Available data Start Marker

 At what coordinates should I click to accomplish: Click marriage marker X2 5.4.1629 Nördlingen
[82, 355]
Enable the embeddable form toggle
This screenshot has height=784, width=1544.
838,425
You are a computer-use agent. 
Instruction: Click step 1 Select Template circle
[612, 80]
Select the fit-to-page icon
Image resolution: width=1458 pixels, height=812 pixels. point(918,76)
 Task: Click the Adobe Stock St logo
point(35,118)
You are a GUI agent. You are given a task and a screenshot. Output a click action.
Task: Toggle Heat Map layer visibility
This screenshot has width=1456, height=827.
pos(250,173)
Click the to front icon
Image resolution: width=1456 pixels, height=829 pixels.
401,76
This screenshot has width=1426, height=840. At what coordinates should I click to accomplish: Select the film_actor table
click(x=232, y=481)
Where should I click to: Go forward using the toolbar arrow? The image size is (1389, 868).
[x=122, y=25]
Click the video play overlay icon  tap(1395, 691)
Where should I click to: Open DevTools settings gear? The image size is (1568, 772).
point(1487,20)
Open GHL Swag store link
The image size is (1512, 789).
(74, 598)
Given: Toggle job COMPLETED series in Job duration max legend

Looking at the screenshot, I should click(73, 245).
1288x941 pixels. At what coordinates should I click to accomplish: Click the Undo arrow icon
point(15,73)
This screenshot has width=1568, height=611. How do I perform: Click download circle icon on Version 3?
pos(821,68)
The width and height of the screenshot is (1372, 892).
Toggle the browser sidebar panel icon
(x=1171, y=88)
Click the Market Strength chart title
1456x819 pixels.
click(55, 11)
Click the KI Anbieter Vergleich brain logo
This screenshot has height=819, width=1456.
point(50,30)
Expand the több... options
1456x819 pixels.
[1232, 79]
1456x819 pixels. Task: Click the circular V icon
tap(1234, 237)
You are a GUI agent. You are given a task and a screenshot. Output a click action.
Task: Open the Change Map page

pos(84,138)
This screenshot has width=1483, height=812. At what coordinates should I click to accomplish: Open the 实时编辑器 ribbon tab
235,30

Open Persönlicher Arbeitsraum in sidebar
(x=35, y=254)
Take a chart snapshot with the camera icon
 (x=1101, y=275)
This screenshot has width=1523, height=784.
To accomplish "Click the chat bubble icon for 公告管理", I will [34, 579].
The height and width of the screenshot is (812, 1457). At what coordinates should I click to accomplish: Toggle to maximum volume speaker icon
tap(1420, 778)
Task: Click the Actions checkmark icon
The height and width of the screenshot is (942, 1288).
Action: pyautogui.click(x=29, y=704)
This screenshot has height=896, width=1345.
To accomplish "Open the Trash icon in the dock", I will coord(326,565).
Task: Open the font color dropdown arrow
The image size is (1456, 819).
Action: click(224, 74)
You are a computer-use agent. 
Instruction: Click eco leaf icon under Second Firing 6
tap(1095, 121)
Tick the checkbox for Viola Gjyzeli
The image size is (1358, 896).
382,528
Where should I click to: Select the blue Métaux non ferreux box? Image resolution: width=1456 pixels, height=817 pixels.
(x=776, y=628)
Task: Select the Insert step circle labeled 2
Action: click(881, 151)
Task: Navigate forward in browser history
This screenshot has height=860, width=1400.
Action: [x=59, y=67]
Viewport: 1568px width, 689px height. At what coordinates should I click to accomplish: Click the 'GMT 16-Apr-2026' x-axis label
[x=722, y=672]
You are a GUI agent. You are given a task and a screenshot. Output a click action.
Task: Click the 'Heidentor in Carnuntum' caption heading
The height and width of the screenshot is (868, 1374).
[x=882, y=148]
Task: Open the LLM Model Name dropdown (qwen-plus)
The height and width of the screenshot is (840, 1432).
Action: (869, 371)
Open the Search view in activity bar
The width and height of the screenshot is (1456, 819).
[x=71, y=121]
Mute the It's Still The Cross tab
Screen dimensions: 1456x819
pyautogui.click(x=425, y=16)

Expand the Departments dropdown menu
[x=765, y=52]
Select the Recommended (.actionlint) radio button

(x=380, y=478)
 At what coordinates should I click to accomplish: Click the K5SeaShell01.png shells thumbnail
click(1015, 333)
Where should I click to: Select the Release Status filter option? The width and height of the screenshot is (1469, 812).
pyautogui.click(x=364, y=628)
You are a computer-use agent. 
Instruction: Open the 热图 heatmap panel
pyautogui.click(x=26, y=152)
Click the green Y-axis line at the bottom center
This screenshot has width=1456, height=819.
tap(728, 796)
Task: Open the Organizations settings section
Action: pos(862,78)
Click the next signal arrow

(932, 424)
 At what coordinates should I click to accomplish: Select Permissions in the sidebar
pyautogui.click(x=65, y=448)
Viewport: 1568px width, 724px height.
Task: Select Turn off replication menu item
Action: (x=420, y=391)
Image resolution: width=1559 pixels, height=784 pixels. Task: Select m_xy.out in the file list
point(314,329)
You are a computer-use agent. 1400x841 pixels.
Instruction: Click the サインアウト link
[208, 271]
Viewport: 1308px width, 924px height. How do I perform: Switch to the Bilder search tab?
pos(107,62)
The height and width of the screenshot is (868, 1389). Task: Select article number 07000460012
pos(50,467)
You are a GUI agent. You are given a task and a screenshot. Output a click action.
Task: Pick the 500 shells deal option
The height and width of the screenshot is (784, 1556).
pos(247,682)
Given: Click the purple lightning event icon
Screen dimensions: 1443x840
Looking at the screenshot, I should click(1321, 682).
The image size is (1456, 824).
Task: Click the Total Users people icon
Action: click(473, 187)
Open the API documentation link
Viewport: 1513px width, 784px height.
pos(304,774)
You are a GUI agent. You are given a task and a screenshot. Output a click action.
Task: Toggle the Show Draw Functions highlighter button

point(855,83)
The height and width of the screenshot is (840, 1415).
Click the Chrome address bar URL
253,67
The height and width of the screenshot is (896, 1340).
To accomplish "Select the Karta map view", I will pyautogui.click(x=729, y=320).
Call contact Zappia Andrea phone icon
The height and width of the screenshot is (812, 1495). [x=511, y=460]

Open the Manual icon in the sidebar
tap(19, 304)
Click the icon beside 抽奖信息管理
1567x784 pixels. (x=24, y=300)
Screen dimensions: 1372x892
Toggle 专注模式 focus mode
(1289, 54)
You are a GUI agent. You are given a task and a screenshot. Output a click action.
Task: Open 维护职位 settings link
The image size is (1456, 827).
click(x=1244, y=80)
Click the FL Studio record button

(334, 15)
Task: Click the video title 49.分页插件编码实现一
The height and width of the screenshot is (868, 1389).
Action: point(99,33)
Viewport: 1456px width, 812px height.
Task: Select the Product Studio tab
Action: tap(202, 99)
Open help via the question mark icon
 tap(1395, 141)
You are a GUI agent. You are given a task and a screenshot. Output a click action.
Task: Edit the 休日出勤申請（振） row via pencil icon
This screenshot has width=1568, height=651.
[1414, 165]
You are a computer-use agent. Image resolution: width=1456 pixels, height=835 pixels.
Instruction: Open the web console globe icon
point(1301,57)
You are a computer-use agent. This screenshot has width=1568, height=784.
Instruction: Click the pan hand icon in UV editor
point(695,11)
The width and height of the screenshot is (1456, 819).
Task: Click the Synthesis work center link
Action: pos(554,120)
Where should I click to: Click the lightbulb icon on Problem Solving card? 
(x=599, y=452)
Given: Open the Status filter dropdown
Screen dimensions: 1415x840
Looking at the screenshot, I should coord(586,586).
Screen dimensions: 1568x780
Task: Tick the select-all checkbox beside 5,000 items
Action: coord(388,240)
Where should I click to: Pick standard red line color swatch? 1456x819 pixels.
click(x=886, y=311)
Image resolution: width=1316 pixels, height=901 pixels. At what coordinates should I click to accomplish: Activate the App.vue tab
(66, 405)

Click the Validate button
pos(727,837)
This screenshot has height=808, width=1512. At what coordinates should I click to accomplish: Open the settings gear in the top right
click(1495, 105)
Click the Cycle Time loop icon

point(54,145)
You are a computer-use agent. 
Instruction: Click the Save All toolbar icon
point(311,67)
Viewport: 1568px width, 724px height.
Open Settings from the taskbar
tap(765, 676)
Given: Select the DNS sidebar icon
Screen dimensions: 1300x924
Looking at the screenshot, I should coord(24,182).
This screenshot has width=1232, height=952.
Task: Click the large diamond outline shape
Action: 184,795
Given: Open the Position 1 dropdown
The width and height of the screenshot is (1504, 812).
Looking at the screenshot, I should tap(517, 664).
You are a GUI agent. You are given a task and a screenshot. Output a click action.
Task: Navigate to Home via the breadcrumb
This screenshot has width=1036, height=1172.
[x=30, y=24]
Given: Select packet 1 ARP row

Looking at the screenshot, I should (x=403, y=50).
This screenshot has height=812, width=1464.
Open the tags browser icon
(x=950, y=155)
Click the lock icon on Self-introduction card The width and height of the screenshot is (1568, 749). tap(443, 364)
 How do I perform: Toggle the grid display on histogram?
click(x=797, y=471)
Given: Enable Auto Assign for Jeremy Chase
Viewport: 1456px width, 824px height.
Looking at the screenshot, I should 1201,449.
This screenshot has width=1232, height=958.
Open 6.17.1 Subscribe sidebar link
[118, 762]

Available data End Marker

Task to carry out ▸ Look above for the line holding "You are a computer-use agent. Image", then set down exactly that line and every line after it up to and including the line holding "Given: Select the DNS sidebar icon", with nothing else.

Written answer ▸
You are a computer-use agent. Image resolution: width=1456 pixels, height=835 pixels.
Instruction: Open the web console globe icon
point(1301,57)
You are a computer-use agent. This screenshot has width=1568, height=784.
Instruction: Click the pan hand icon in UV editor
point(695,11)
The width and height of the screenshot is (1456, 819).
Task: Click the Synthesis work center link
Action: pos(554,120)
Where should I click to: Click the lightbulb icon on Problem Solving card? 
(x=599, y=452)
Given: Open the Status filter dropdown
Screen dimensions: 1415x840
Looking at the screenshot, I should coord(586,586).
Screen dimensions: 1568x780
Task: Tick the select-all checkbox beside 5,000 items
Action: coord(388,240)
Where should I click to: Pick standard red line color swatch? 1456x819 pixels.
click(x=886, y=311)
Image resolution: width=1316 pixels, height=901 pixels. At what coordinates should I click to accomplish: Activate the App.vue tab
(66, 405)

Click the Validate button
pos(727,837)
This screenshot has height=808, width=1512. At what coordinates should I click to accomplish: Open the settings gear in the top right
click(1495, 105)
Click the Cycle Time loop icon

point(54,145)
You are a computer-use agent. 
Instruction: Click the Save All toolbar icon
point(311,67)
Viewport: 1568px width, 724px height.
Open Settings from the taskbar
tap(765, 676)
Given: Select the DNS sidebar icon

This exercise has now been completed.